REQUIREMENT
Find the line with "Click the Remove" in the records below. Copy it and every line after it, up to and including the line with "Open the Move".

(Stored records)
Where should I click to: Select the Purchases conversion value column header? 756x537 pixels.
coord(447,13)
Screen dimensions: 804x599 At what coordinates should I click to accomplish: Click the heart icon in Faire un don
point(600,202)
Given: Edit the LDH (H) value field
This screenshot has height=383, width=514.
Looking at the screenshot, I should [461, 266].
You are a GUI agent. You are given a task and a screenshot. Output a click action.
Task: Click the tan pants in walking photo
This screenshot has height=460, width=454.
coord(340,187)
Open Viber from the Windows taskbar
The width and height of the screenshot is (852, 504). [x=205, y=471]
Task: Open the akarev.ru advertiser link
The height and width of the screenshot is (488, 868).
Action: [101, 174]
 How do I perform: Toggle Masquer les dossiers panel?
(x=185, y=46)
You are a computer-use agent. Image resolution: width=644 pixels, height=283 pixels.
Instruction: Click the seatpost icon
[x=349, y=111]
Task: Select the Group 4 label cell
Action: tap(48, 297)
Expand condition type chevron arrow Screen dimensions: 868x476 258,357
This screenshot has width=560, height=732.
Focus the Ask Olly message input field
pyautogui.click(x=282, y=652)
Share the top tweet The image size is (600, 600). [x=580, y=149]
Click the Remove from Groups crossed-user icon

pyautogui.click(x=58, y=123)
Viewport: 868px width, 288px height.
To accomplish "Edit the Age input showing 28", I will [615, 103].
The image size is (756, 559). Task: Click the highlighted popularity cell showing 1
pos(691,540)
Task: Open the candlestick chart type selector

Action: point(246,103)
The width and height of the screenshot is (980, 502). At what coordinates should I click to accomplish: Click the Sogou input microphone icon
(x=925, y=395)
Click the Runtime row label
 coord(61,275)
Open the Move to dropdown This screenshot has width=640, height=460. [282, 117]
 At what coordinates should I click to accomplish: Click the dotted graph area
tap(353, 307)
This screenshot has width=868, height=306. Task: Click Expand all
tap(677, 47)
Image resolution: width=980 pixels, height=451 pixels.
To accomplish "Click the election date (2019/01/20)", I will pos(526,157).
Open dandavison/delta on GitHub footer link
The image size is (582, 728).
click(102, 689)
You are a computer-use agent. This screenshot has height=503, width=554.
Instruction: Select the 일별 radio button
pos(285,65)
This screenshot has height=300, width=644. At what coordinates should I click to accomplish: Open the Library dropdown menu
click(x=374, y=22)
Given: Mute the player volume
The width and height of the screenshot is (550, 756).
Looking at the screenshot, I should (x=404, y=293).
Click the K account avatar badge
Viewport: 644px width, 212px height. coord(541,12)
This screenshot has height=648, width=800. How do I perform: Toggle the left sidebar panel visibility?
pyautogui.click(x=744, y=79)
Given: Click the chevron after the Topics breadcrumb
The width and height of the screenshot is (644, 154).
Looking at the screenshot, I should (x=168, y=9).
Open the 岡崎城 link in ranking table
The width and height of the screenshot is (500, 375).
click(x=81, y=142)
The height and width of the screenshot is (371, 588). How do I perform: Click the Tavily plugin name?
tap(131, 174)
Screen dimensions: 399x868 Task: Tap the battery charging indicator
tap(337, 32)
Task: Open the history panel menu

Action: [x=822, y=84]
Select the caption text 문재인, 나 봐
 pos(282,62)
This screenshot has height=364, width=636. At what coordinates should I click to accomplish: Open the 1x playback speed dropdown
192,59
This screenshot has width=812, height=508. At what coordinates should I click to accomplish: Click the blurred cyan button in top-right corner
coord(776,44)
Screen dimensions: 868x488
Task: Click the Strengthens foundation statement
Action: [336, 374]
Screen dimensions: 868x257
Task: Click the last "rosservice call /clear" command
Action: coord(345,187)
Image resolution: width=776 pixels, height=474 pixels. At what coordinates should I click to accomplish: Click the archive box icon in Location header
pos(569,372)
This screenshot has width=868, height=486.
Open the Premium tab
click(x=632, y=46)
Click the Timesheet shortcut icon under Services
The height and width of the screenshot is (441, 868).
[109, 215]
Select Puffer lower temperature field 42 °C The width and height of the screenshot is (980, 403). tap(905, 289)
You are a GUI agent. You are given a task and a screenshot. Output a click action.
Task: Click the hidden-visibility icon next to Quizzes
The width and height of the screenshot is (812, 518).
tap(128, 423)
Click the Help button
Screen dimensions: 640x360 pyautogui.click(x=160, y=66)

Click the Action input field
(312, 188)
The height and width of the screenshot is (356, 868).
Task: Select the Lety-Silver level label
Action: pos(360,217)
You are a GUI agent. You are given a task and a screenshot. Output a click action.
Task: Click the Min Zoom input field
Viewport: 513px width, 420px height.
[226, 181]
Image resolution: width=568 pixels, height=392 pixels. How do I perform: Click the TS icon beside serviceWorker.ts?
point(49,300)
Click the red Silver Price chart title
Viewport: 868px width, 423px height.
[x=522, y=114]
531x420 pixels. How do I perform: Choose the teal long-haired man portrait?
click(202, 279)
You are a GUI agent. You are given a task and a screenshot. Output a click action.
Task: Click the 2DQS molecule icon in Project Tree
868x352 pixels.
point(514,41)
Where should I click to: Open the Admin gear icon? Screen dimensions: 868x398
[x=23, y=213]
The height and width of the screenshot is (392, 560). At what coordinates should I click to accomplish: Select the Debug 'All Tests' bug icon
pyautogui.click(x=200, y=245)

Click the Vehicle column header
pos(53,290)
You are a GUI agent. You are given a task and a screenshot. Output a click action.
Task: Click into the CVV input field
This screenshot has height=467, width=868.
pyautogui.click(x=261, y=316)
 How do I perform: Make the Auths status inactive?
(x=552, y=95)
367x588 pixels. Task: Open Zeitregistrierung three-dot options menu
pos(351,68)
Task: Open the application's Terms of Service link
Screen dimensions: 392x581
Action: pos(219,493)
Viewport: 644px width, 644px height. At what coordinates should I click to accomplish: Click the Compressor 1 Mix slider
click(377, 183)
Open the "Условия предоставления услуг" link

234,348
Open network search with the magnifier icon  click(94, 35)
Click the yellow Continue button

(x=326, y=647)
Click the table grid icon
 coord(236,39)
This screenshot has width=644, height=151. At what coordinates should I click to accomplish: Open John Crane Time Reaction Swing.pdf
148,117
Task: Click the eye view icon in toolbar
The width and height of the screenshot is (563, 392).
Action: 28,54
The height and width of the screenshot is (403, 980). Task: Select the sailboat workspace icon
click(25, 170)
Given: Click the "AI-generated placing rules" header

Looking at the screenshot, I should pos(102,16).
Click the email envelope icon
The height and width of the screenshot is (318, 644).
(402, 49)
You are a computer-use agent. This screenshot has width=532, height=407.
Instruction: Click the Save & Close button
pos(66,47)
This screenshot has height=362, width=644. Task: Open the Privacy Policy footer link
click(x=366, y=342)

RESULT OF THE EXERCISE
Click the Remove from Groups crossed-user icon

pyautogui.click(x=58, y=123)
Viewport: 868px width, 288px height.
To accomplish "Edit the Age input showing 28", I will [615, 103].
The image size is (756, 559). Task: Click the highlighted popularity cell showing 1
pos(691,540)
Task: Open the candlestick chart type selector

Action: point(246,103)
The width and height of the screenshot is (980, 502). At what coordinates should I click to accomplish: Click the Sogou input microphone icon
(x=925, y=395)
Click the Runtime row label
 coord(61,275)
Open the Move to dropdown This screenshot has width=640, height=460. [282, 117]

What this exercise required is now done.